Viele ehemalige Radprofis können sich von der Radszene nicht trennen. Sie kehren später als Masseur, Mechaniker oder sportlicher Leiter zurück. Das war für mich kein Thema. Ich hatte genug davon, ständig von meiner Frau und den beiden Töchtern getrennt zu sein. Ich übernahm in Zürich ein Velogeschäft, in dem ich heute noch Velos verkaufe und repariere.
Nach meinem Rücktritt war ich ein paar Jahre lang im Nachwuchsbereich tätig. Doch auf einen 60-Jährigen hören die Jungen nicht. Das war bei mir früher nicht anders: Mit 17 begegnete ich in einem Trainingslager Hans Knecht, der 1946 Radrennweltmeister in Zürich wurde. Ich schlief während seines Vortrags ein.
Begegne ich heute zufällig einem ehemaligen Fahrerkollegen, wechsle ich ein paar Worte mit ihm. Aber sonst habe ich keinen Kontakt mehr zur Radsportszene. Ich verfolge nur noch die Resultate, was nicht einfach ist, weil über den Radsport in den Schweizer Zeitungen wenig berichtet wird, über Rennen im Nachwuchsbereich schon gar nicht.
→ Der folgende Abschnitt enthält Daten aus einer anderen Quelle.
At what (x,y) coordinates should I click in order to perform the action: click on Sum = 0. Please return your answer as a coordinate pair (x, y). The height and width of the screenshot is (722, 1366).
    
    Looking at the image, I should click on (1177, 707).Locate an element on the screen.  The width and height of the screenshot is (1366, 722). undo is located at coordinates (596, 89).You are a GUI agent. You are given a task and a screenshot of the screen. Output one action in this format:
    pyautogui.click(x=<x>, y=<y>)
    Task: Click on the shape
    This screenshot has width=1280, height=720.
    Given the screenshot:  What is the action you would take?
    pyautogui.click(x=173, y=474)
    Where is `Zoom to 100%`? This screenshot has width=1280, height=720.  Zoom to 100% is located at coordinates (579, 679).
Das finde ich schade. Mich spornte es als junger Fahrer an, in die ersten zehn Ränge zu fahren, damit ich nachher meinen Namen in der Zeitung lesen konnte.
An der Tour de France bin ich nach meinem Rücktritt noch nie am Strassenrand gestanden. Ich schaue sie mir auch nicht im Fernsehen an. Dazu fehlt mir die Zeit. An einem freien Tag setze ich mich lieber selbst auf mein Rennvelo.